John H. Evans


John H. Evans is the Tata Chancellor’s Chair in Social Sciences, Professor of Sociology, Associate Dean of Social Sciences and Co-Director of the Institute for Practical Ethics at the University of California, San Diego.  He has been a visiting member at the Institute for Advanced Study in Princeton, NJ, a post-doctoral fellow at Yale University and has held visiting professorial fellowships or honorary professorships at the Universities of Edinburgh, Muenster, Ben Gurion, and Queensland.  He is the author seven books and 65 articles and book chapters. 

He has been elected to the honorific societies of the three academic areas to which he contributes. He is a Fellow of the Hastings Center (bioethics), a Fellow of the International Society for Science and Religion (religion and science), and a member of the Sociological Research Association (sociology).

He has focused his research on a number of overlapping areas, all of which concern the foundational humanistic questions behind scientific and technological development.  He is an expert on the ethics of human gene editing, and more generally in the ethics of science and technology Following this research interest he co-directs the Institute for Practical Ethics at UC, San Diego

He is also a leader in the sociological study of the relationship between religion and science, an area in which he co-leads a small scholarly network and a 2.9 million dollar re-granting project.  A number of his research projects are sociological studies of the public’s views of the foundational questions in technology such as “what is a human?” and “what is enhancement?”  He has a long time interest and expertise in explaining the forms of argument that are dominant in the field now called bioethics.  

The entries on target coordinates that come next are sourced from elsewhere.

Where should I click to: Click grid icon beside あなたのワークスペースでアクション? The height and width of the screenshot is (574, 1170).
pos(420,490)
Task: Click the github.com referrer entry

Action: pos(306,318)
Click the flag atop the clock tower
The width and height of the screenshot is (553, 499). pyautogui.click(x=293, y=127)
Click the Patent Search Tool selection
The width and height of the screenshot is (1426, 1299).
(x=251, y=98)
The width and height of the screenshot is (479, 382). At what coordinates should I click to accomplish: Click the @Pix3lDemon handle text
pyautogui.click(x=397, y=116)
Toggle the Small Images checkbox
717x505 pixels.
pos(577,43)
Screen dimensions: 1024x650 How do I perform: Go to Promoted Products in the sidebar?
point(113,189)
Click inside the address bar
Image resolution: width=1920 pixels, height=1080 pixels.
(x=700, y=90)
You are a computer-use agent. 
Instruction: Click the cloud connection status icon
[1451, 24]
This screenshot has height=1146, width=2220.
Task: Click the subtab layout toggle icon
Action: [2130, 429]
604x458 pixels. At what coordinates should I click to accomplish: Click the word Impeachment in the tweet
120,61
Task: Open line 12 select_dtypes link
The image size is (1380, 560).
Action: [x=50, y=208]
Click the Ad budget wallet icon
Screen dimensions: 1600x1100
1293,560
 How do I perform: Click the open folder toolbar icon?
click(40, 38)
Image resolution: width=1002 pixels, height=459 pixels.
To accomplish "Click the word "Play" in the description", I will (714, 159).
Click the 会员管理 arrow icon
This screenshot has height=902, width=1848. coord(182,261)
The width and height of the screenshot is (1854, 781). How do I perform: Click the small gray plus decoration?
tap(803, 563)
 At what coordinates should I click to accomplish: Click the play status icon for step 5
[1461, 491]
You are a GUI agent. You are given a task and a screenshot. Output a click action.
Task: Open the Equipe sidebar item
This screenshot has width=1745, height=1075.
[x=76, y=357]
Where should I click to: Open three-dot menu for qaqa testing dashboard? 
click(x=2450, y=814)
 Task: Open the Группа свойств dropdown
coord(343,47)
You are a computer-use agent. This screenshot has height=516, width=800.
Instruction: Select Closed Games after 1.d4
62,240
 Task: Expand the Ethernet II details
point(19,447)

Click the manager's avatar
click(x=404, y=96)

In pursuing the foundational questions, Evans engages with a wide range of academic fields including philosophy, history, science studies and political theory.  His methods range from statistical analysis of survey questions, inductive discourse analysis of in-depth interviews, historical analysis and philosophical forms of argumentation.  He is also interested in academic administration and is Associate Dean of Social Sciences at UC, San Diego.